You can narrate your own life, but you do that after the fact, not during it. Just as I can narrate a football game after the fact and now infer an narrative arc, and even intentionality. However, while living my life, and even while playing the game, I am not narrating. This difference is important (in relation to understanding what narrative is, and is also the foundation of ethics) because one is always happening now and the other, even with our grammatical tricks of using the present tense, is always was. It is easy (and trivial) to infer causation afterwards, even where the causation is wrong, and causation is the heart of narrative.

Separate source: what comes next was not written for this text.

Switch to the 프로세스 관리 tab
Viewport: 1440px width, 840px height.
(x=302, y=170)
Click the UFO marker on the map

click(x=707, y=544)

The second problem arises because it makes my life the centre of how I want to think about narrative, and then there seems a small step to thinking that narrative equals the world, and if it can’t be narrated then it either can’t be understood, or doesn’t matter. This could be as simple an issue as using ‘me’ as the measuring instrument for the discussion (my life is a narrative). We can narrate anything we like about the world, but this is not the same thing as what the world is. This is similar to my point that I can narrate the ‘story’ of the match, but this is not the same thing as what the match is. To make it blunt: I can narrate sex, but I think you’re an idiot if you think that is the same thing as experiencing sex or what sex is (or love, hate, anger, joy, hunger, being drunk, coffee, blue, the sky the other night, a lover’s touch) – though it would our lives much less complicated.

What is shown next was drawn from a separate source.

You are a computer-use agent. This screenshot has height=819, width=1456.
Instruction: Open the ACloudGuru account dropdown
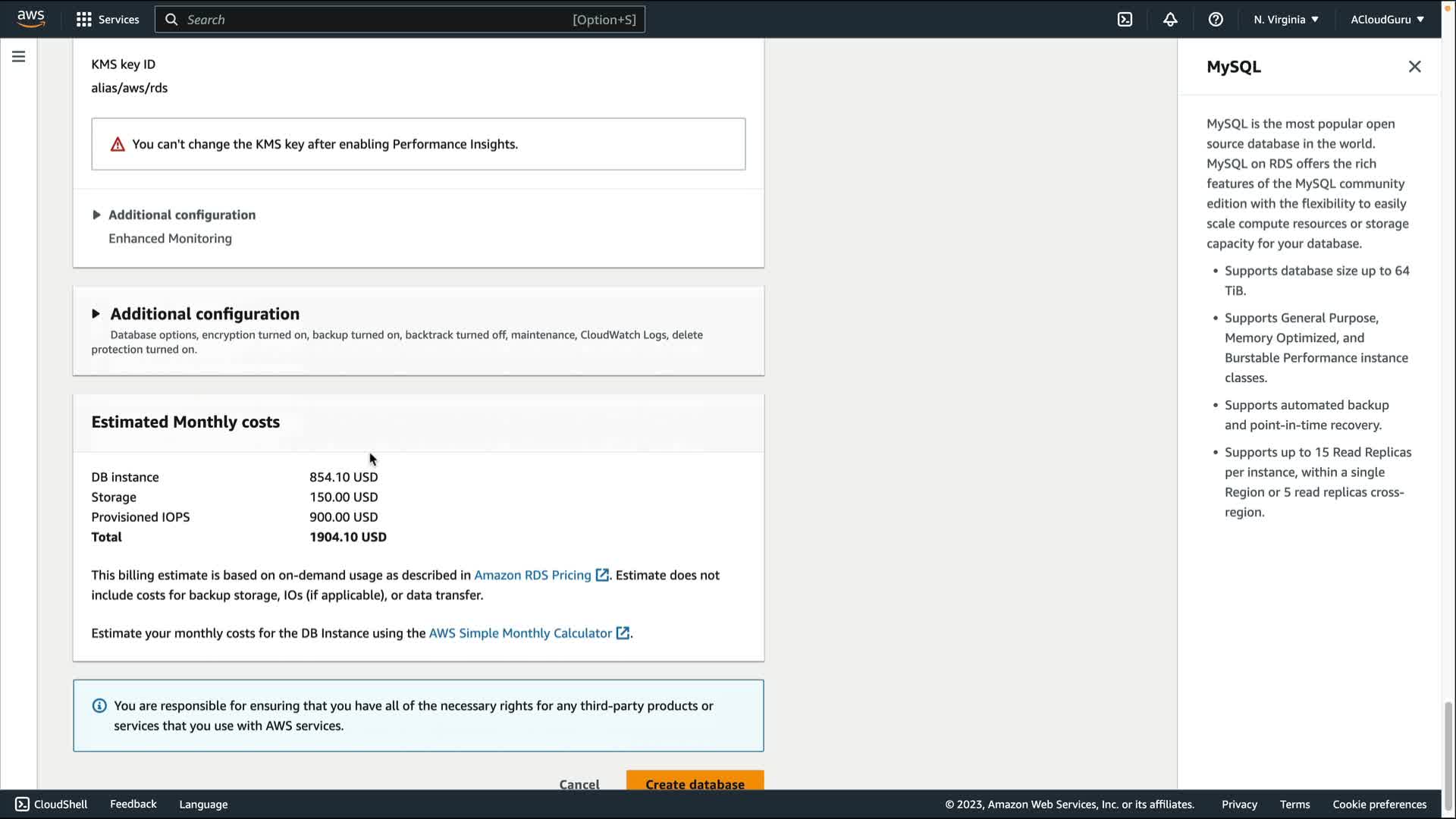[x=1387, y=20]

In a story everything happens for a reason. Everything. The reason is to progress the story to its resolution, to what we call ‘closure’. Realist stories (and the definition of realism) is to make this highly artificial model appear natural, so that it relies on coincidence and character and various ways of representing itself (e.g. hiding the fact that it is a made up thing) so that things appear ‘like’ life. But unless you think you live in the Truman Show, our lives bear virtually no relation to stories in this sense, every day they are full of real accidents, coincidences, and, well, life. For instance, in a story, you only get sick for a reason (they’re bad, it’s a moral reflection, the story wants to consider mortality), in the real world we get sick because of ‘reasons’ but these reasons are germs, bugs, malevolent cells, etc, not because I want to consider mortality – just as many ‘bad’ people get cancer in the real world and die as ‘good’ people, it’s an unusual story that does that.